> _Short problem_
In the records below, start at the line that has "Where should I click to: Tap the 分享" and end after the line that has "pos(1569,19)". Write out only those lines again, requests included, and scale each coordinate in the answers by 0.4, rounding to whole numbers with halves going up.

Records from a data collection
"""

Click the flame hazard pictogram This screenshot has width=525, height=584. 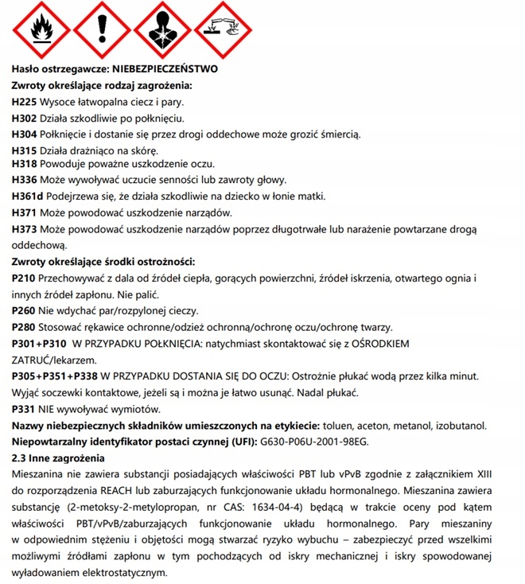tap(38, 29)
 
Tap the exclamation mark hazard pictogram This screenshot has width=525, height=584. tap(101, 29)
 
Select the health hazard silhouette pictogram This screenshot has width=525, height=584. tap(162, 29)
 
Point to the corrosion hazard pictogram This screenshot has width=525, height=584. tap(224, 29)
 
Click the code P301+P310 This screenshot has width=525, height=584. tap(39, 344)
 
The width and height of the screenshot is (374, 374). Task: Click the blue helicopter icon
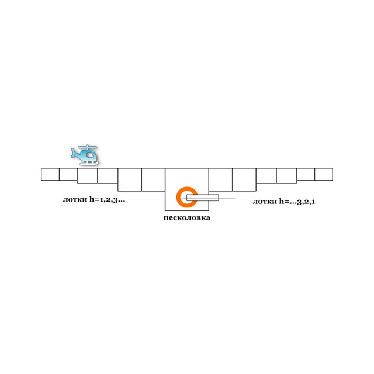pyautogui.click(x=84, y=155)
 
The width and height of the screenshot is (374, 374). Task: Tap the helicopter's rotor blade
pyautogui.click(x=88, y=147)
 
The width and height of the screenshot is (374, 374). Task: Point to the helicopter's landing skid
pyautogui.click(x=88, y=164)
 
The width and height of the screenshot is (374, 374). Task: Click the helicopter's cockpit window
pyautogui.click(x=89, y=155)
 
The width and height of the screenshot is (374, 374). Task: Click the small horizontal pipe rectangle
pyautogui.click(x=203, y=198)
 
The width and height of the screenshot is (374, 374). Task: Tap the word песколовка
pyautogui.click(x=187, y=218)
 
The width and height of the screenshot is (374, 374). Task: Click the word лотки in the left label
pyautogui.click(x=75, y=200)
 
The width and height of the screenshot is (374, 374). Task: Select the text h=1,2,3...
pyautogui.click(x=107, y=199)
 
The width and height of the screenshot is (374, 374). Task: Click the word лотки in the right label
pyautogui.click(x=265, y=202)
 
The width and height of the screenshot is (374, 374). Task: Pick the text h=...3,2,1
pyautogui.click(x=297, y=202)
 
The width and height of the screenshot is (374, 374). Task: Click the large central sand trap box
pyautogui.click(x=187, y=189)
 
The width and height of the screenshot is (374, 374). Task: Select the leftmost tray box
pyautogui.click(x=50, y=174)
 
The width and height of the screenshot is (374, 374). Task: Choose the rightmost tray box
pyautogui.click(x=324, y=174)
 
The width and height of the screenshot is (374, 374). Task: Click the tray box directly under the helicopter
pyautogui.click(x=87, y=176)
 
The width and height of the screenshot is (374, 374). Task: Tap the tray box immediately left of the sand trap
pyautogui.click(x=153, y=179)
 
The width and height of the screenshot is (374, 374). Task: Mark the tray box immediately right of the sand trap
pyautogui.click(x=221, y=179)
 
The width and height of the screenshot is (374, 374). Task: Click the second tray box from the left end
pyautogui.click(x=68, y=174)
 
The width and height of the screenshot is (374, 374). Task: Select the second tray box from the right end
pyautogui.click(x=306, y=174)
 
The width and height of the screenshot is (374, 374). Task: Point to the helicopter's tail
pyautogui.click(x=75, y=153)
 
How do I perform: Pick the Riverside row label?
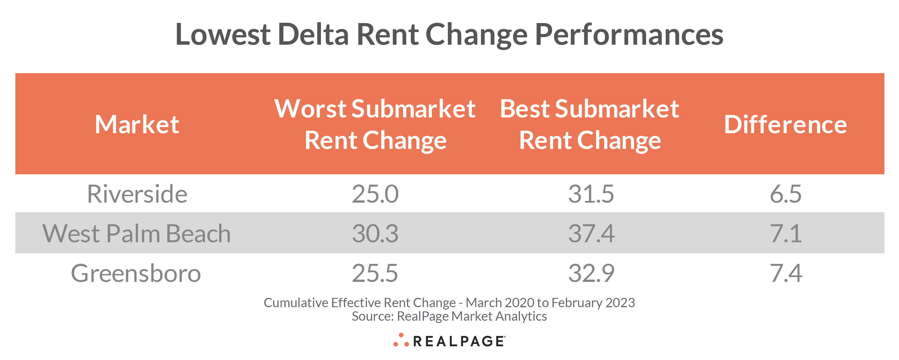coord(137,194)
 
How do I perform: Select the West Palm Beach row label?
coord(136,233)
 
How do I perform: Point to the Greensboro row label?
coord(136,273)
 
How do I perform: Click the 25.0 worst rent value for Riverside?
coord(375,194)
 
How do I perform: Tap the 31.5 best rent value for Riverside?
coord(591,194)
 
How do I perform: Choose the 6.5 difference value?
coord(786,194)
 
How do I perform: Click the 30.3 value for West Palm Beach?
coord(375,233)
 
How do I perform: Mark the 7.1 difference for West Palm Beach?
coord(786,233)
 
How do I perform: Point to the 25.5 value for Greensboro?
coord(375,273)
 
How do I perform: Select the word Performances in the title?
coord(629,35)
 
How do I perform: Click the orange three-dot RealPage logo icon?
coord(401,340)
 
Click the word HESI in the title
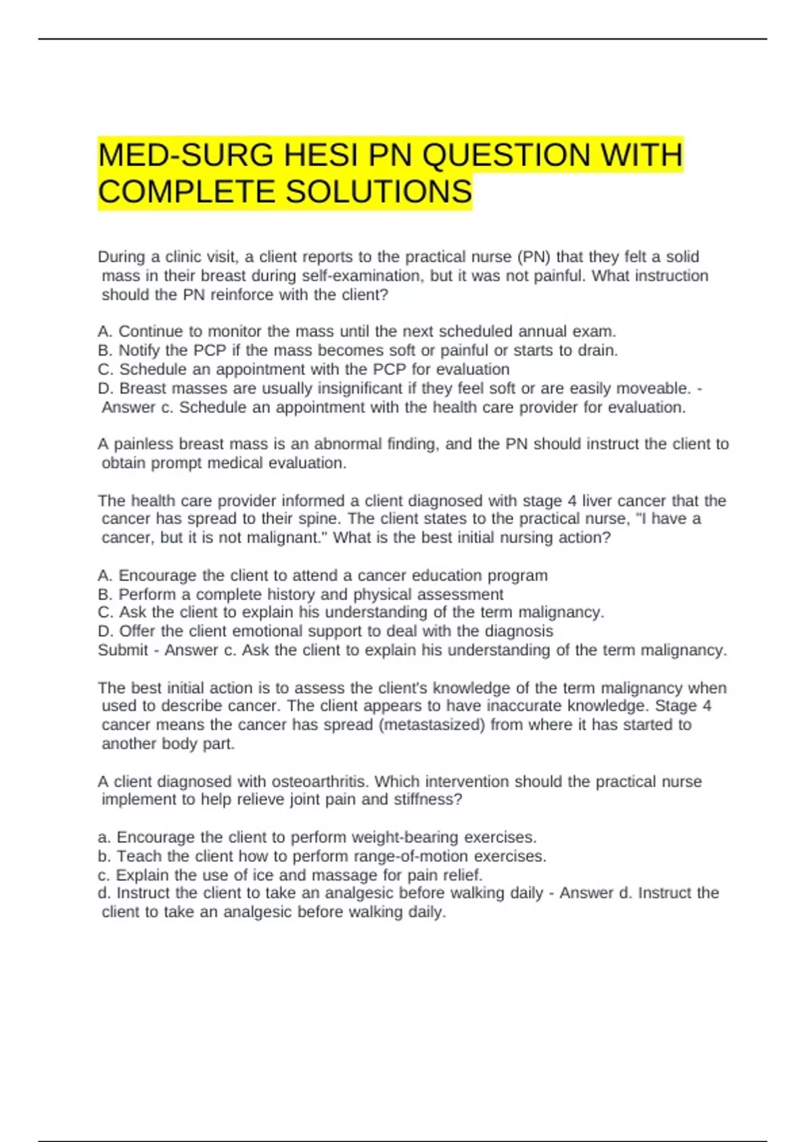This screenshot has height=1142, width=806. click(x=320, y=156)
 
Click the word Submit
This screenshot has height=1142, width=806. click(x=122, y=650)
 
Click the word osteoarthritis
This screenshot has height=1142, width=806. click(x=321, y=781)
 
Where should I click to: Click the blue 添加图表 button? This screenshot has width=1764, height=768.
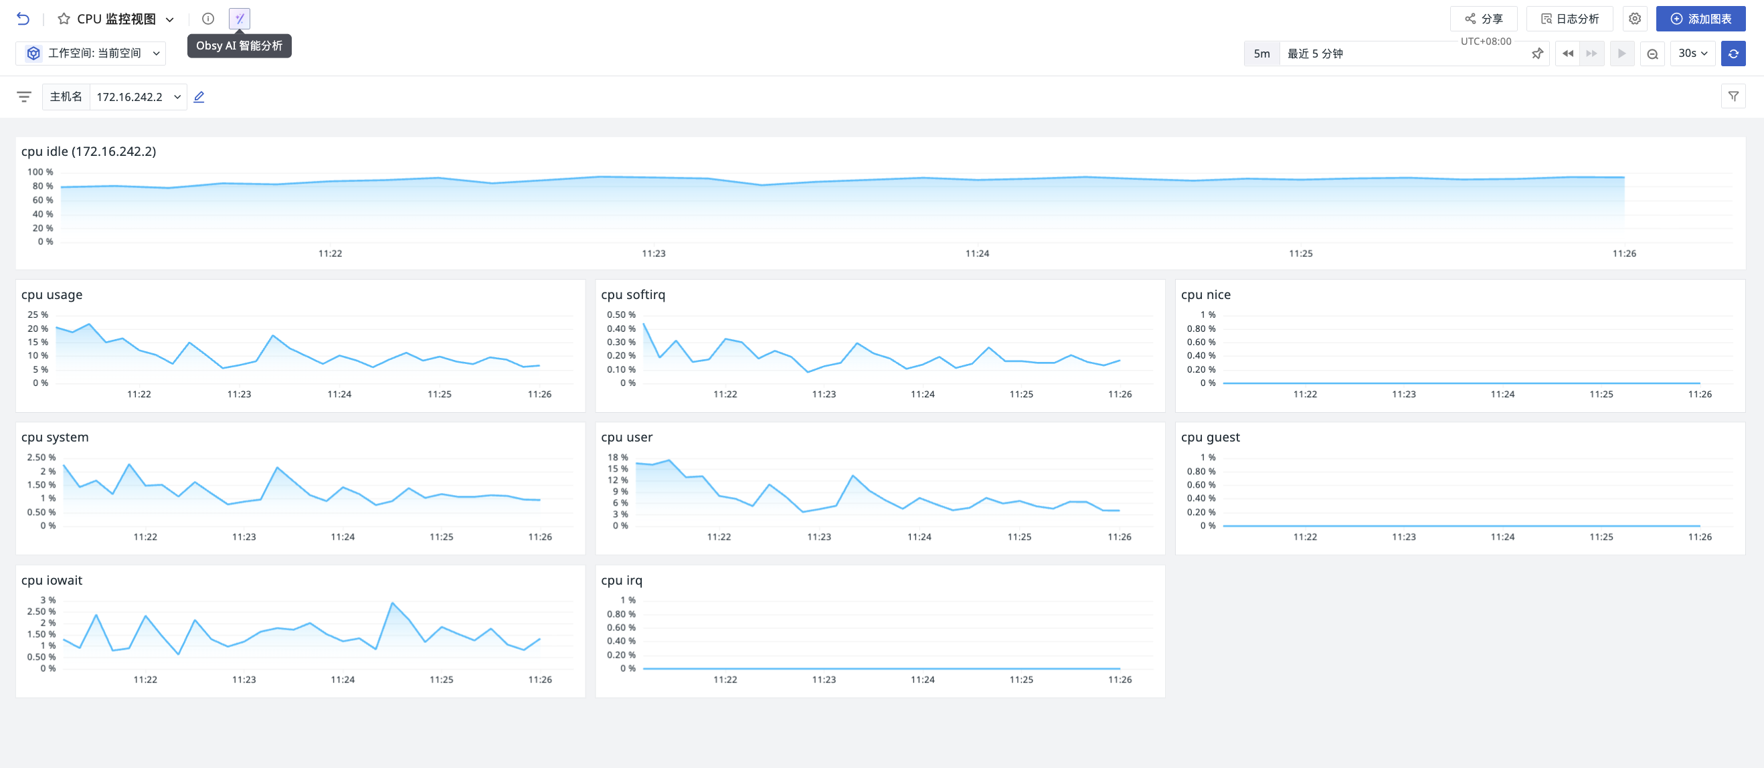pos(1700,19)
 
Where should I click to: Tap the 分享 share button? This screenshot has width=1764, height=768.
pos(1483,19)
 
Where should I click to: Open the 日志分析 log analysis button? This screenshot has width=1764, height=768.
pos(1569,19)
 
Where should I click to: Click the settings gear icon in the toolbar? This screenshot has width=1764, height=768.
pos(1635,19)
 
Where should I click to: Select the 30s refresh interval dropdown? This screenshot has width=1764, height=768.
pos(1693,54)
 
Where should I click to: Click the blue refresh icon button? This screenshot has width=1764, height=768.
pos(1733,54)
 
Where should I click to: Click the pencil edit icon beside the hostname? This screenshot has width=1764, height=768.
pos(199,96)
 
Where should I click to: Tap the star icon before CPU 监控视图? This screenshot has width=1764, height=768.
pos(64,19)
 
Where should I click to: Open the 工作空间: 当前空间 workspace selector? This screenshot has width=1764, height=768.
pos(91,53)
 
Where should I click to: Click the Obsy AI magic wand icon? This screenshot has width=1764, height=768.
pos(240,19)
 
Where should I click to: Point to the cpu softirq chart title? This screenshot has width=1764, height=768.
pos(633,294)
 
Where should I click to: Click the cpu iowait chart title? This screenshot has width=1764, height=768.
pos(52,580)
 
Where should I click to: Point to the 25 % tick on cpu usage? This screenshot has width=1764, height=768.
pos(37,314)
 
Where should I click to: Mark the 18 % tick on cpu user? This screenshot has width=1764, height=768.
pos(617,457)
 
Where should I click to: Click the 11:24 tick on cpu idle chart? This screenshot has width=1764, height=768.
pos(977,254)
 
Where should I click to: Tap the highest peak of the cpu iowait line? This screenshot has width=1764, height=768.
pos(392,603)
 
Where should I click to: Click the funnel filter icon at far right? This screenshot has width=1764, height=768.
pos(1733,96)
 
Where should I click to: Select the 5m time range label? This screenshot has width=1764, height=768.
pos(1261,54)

"""

> _Exercise answer_
Where should I click to: Tap the 分享 share button? This screenshot has width=1764, height=768.
pos(593,8)
 
Where should I click to: Open the 日志分析 log analysis button? This screenshot has width=1764, height=768.
pos(628,8)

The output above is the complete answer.